EXCERPT TO READ »
_____

# Calculating Volume Using Triangular Slices in 3D Coordinate System

• bomba923
In summary, the conversation is discussing the process of integrating triangles formed by three continuous parametric functions over a t-interval from t=a to t=b to find the total volume. The volume can be found by computing the area of each triangle using the cross product formula and integrating over the t-interval. However, this assumes there is no overlap between the triangles, which may not always be the case and could lead to a more complex integral.
bomba923
You have three continuous parametric functions (in the 3D coordinate system),
one in the xy-plane, one in the xz-plane, and the other in the yz-plane.

Then, you connect coordinates (x,t) with (y,t) with (z,t),..forming a triangle "slice" with points from these three planar functions for any given "t" (same for each point). One specific triangle for each t-value.

Then, I integrate these triangles over a t-interval from t=a to t=b. How do I find the value of this integral ? Next, how do I find the volume integrated by these triangles in the t-interval from t=a to t=b ?

It seems you're saying we have functions f, g, h : R -> R³ such that f(t) is in the x-y plane, etc. Then, for each time t, we have a triangle T(t) whose edges are the segments f(t) to g(t), g(t) to h(t), and h(t) to f(t). (You wrote some stuff about (x,t), (y,t), (z,t) but that didn't make a whole lot of sense). So, to find the area of the triangle T(t), compute:

|1/2{[f(t) - g(t)] x [f(t) - h(t)]}|

This will give you half the area of the parallelogram with 1 arm going from f(t) to g(t), and the other going from f(t) to h(t), which is precisely the area of the triangle in question. You should know this property of the cross product and its relation to the area of a parallelogram.

Next, you compute:

$$\int _a ^b \frac{1}{2}\left |\left [f(t) - g(t)\right ] \times \left [f(t) - h(t)\right ]\right |\, dt$$

H-that's right (i should have see that);
but how would one find the volume
integrated by these triangles?
(the Total volume, no overlaps)

If these are parametric funtions wouldn't we have to consier an x1=f(t) x2=g(t) y1=h(t) y2=s(t) z1=u(t) z2=v(t)?

Uhh... the first equation I gave you (in plain text) was the equation for the area of a given triangle, and the second one (in LaTeX) was the equation for the volume. Let A(t) represent the area of the triangle at time t. Then you should be able to see that the second equation given is:

$$\int _a ^b \frac{1}{2}\left |\left [f(t) - g(t)\right ] \times \left [f(t) - h(t)\right ]\right |\, dt = \int _a ^b A(t)\, dt$$

You should be able to see easily why this should give you the correct volume. The truth is, actually, that this need not give you the correct volume, as it assumes that there is no overlap between "consecutive" triangles (you should note that the above formula essentially tells you to add the volumes of infinitely many infinitessimally thin triangular prims with cross-sectional area A(t) and thickness dt, you should be used to this type of interpretation for finding volumes of solids, and if we replace A(t) with height h(t), you should be used to this interpretation for finding areas in the plane). Actually, it assumes there is no overlap between any pair of triangles, but the condition that the functions are continuous are not enough to claim that no two triangles intersect. I can't think of a general way to do this, perhaps you are to assume that they don't intersect, or that the intersections make negligible difference to the volume, and thus the volume can be computed straightforwardly as per the formula above.

_____

LISTING »
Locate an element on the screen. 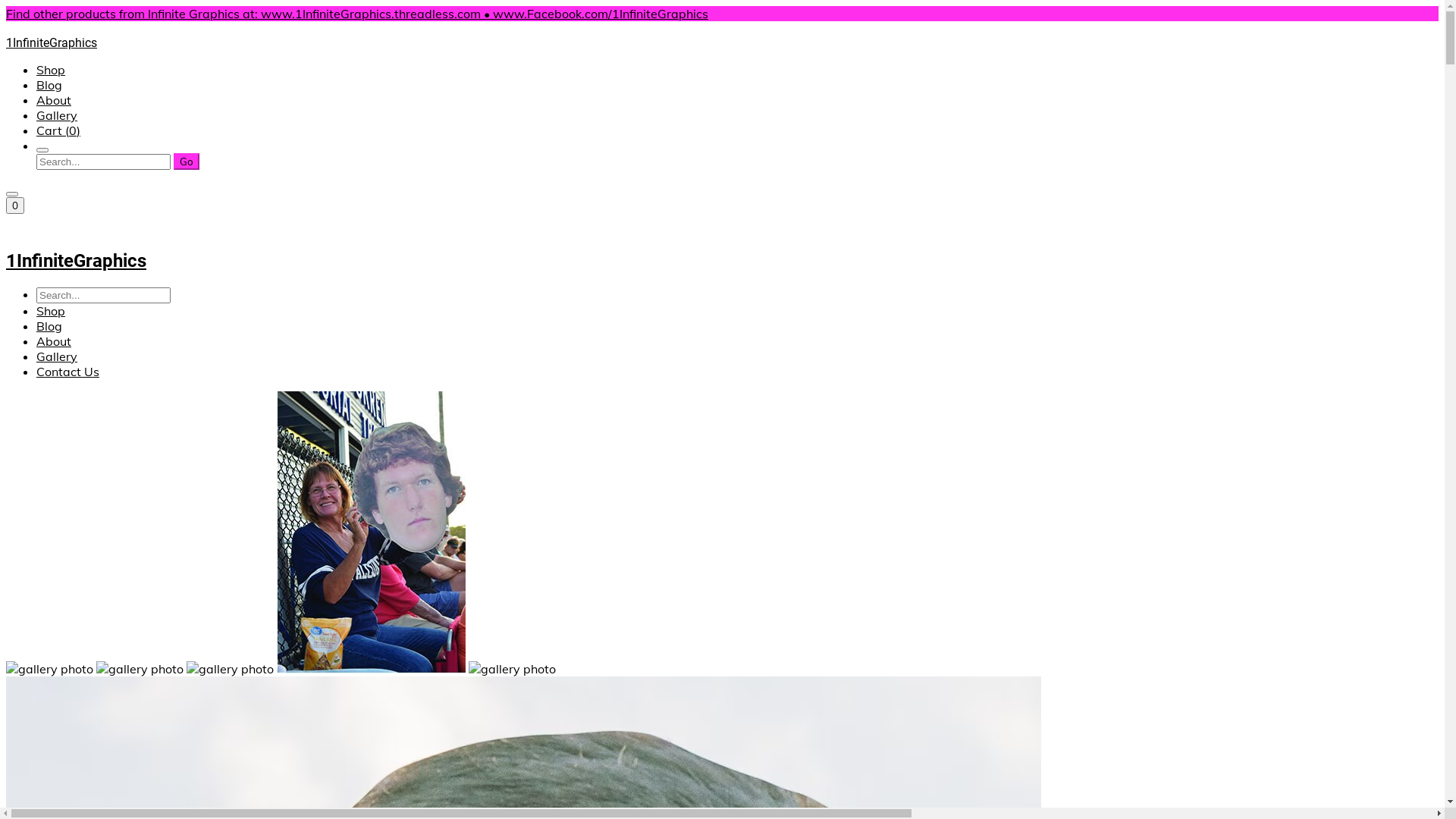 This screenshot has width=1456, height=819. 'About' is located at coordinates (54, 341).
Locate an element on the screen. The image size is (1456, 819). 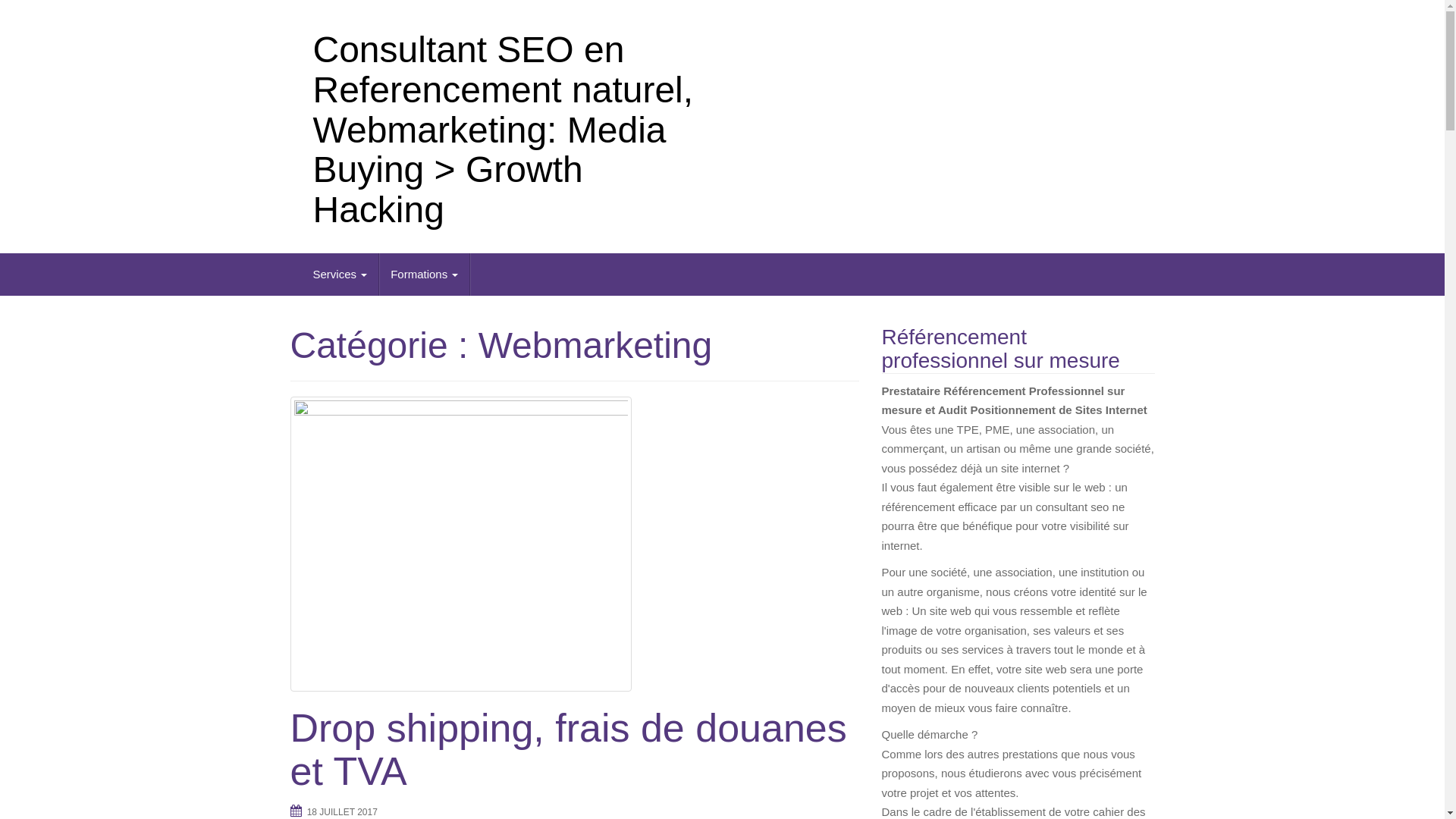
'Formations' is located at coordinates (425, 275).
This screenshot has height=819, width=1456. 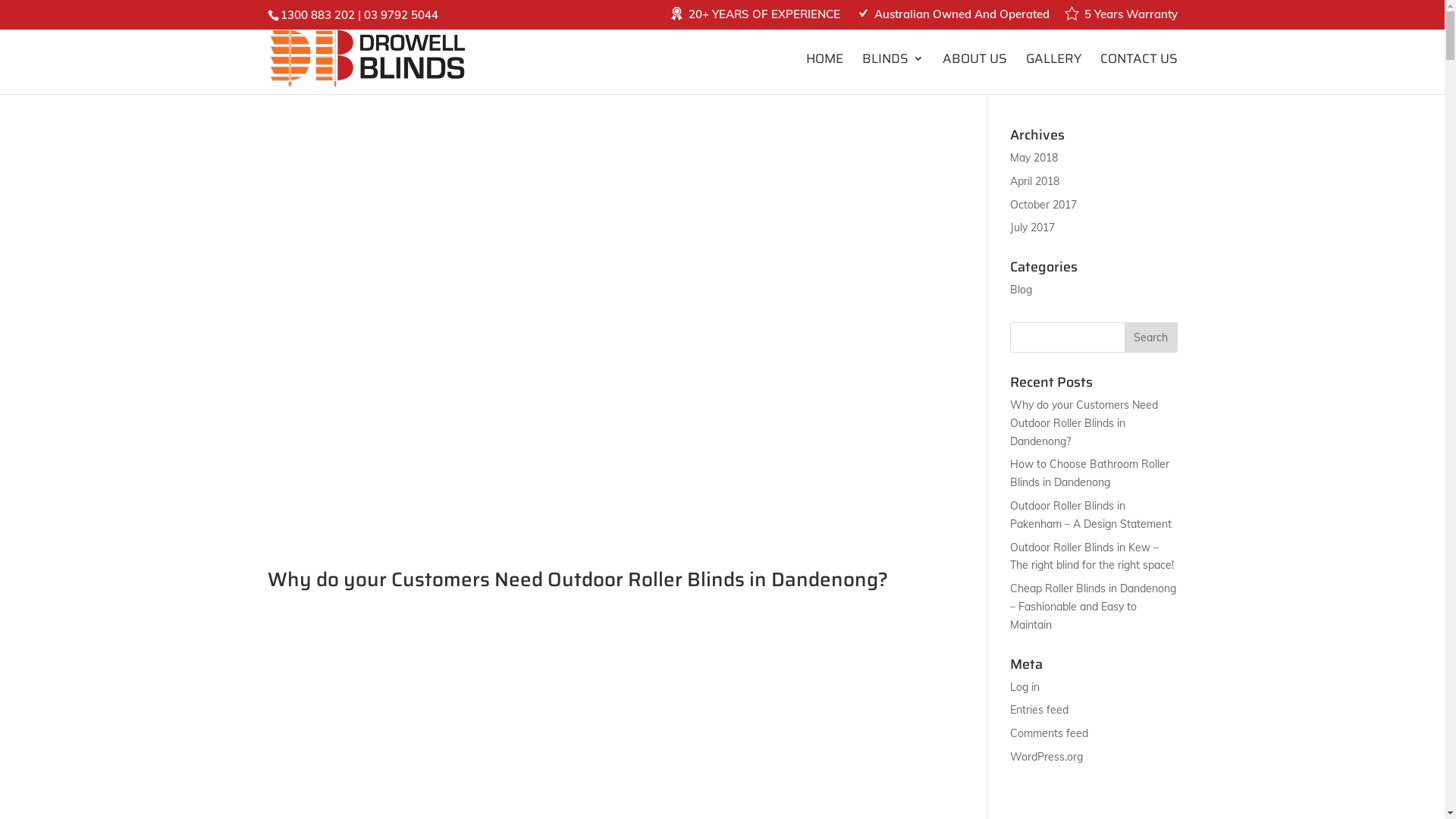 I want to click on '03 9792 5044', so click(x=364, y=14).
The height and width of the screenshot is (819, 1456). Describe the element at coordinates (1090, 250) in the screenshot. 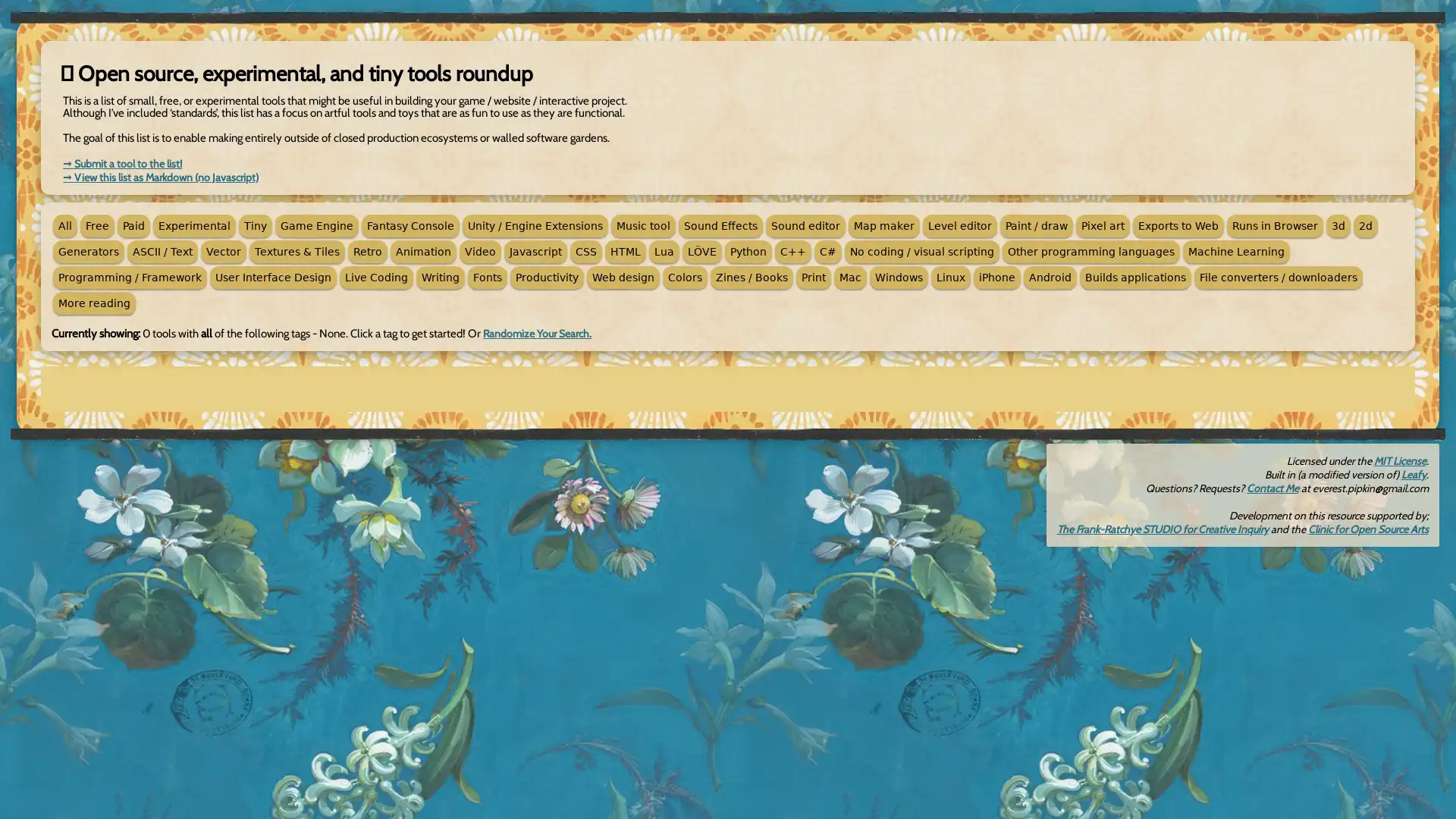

_____

EXERCISE AIM »
From the thread above on triangular slices, retype the passage between "Then, you connect" and "t=a to t=b ?", inclusive.

RESULT FOR THIS TASK »
Then, you connect coordinates (x,t) with (y,t) with (z,t),..forming a triangle "slice" with points from these three planar functions for any given "t" (same for each point). One specific triangle for each t-value.

Then, I integrate these triangles over a t-interval from t=a to t=b. How do I find the value of this integral ? Next, how do I find the volume integrated by these triangles in the t-interval from t=a to t=b ?